The Importance Of Salted Hashes

After the security breach that resulted in LinkedIn, eHarmony and Yahoo Voices users having their password hashes being published, there has been talk about storing passwords with salts. What does this mean?

We have to understand how passwords are stored. Let's look at how the passwords were stored in the LinkedIn system. When user Alice created her account, she entered a password. This password was not directly stored in the database, which would be very insecure. Instead, first the servers at LinkedIn ran it through a hashing algorithm. This is a mathematical function that is very easy to compute in one direction, and theoretically impossible to compute in the opposite direction. Hashes are also known as "one way functions". Let's say Alice chose the password 'alice123'. The system would take that text and hash it and the output would look like this: 1d7f38a7d716ccf48a9bf9fbb76d67d5. The system would then store that result in the database. The next day, when Alice tries to log in, she will type in her password, and the system will then hash her password attempt to get a hashed output. The system will then take the stored password hash and compare that hash to the attempted password hash. If they match, then Alice is allowed. The purpose of hashing the password is to keep the password safe while it is stored in the database. If the database was stolen, the clear text version of the users password would not be known.

So if that is the case, then why is the LinkedIn situation such a large problem? Well, there is a technique called brute forcing which can be used to discover what the actual password is. This technique involves hashing lots of potential words and phrases and then comparing that output to the hashes that one might have on hand. In this case, 6.5 million hashes. Current computing power allows an individual to generate 100,000 hashes per second. So each attempted hash can be compared to the database of published hashes and if the is a match, you then know the password.

While we can't stop brute forcing, we can make it harder. That's where the salt comes in. Just like with French fries, salt makes a good thing better. When Alice creates her account in a salted password system, the system generates some random data we call "salt". It takes the salt at adds it to the password ( salt + Alice123 ) and hashes that. When it stores the hash, it puts the salt in front of the hash. Now, the next day when Alice attempts to log in, she puts her password in, and the system looks up her hashed password and separates the salt from it, and adds it to the attempted password, then hashes it. At that point, it compares the stored salted hash, with the attempted salad hash. If they match, then Alice is authenticated and allowed in.
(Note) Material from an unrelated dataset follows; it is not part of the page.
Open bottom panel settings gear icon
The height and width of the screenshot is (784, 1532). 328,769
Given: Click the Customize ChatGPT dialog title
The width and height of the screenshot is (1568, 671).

How is this different? Well for one individual user there is no difference. A brute force attack against one salted hash is no different than the previous brute force description. The brute force program would extract the salt, and use that salt in the process of hash generation. Where the gain in security comes from is in situations like LinkedIn. Without salt, one hash generated can be used to compare against the entire database of users. With a salted hash, it can only be compared to a hash with an identical salt. This increases the number of hashes that need to be generated exponentially. As an example, to brute force a 7 character password with a possible 69 characters, one would potentially need to generate 7.5 * 10^12 hashes. With the addition of salt to the password, this grows exponentially by the amount of salt added.

As you look at your security systems, you should be looking at how you store your passwords. If you can add salt, you should. At some point, that might not be enough. Computing power will only increase. At one point in time hashing was enough, and we felt safe. We can learn from this. We should always be evaluating our security on a regular basis and checking to make sure that it is not gotten out of date with the technology that is available.